* **TASK STATEMENT**
Set down each entry from the block beneath, exactly as written.

_ _ _

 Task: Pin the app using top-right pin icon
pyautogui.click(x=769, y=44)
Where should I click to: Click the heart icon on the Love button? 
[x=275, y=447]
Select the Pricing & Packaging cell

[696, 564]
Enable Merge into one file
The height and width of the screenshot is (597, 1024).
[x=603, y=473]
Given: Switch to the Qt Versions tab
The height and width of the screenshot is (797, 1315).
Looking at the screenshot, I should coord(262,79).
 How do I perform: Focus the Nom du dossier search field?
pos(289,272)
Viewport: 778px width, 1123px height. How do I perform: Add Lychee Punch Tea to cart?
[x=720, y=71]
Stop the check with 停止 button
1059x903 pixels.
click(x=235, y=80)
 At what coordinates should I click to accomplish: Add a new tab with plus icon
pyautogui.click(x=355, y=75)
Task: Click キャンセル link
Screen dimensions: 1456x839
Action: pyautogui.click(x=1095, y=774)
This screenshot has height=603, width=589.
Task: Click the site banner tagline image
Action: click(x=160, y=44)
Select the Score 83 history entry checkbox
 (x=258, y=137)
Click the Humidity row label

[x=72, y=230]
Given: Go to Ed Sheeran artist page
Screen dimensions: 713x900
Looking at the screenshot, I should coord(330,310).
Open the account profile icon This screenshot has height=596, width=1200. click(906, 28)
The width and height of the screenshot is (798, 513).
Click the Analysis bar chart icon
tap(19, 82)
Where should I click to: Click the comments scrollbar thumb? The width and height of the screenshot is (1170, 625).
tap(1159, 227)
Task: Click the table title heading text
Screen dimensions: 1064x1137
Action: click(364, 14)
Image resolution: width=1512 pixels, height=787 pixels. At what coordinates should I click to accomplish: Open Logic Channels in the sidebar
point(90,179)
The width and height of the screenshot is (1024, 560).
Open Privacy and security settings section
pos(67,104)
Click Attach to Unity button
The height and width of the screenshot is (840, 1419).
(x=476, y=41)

_ _ _

* **COMPLETED EXERCISE**
 Task: Pin the app using top-right pin icon
pyautogui.click(x=769, y=44)
Where should I click to: Click the heart icon on the Love button? 
[x=275, y=447]
Select the Pricing & Packaging cell

[696, 564]
Enable Merge into one file
The height and width of the screenshot is (597, 1024).
[x=603, y=473]
Given: Switch to the Qt Versions tab
The height and width of the screenshot is (797, 1315).
Looking at the screenshot, I should coord(262,79).
 How do I perform: Focus the Nom du dossier search field?
pos(289,272)
Viewport: 778px width, 1123px height. How do I perform: Add Lychee Punch Tea to cart?
[x=720, y=71]
Stop the check with 停止 button
1059x903 pixels.
click(x=235, y=80)
 At what coordinates should I click to accomplish: Add a new tab with plus icon
pyautogui.click(x=355, y=75)
Task: Click キャンセル link
Screen dimensions: 1456x839
Action: pyautogui.click(x=1095, y=774)
This screenshot has height=603, width=589.
Task: Click the site banner tagline image
Action: click(x=160, y=44)
Select the Score 83 history entry checkbox
 (x=258, y=137)
Click the Humidity row label

[x=72, y=230]
Given: Go to Ed Sheeran artist page
Screen dimensions: 713x900
Looking at the screenshot, I should coord(330,310).
Open the account profile icon This screenshot has height=596, width=1200. click(906, 28)
The width and height of the screenshot is (798, 513).
Click the Analysis bar chart icon
tap(19, 82)
Where should I click to: Click the comments scrollbar thumb? The width and height of the screenshot is (1170, 625).
tap(1159, 227)
Task: Click the table title heading text
Screen dimensions: 1064x1137
Action: click(364, 14)
Image resolution: width=1512 pixels, height=787 pixels. At what coordinates should I click to accomplish: Open Logic Channels in the sidebar
point(90,179)
The width and height of the screenshot is (1024, 560).
Open Privacy and security settings section
pos(67,104)
Click Attach to Unity button
The height and width of the screenshot is (840, 1419).
(x=476, y=41)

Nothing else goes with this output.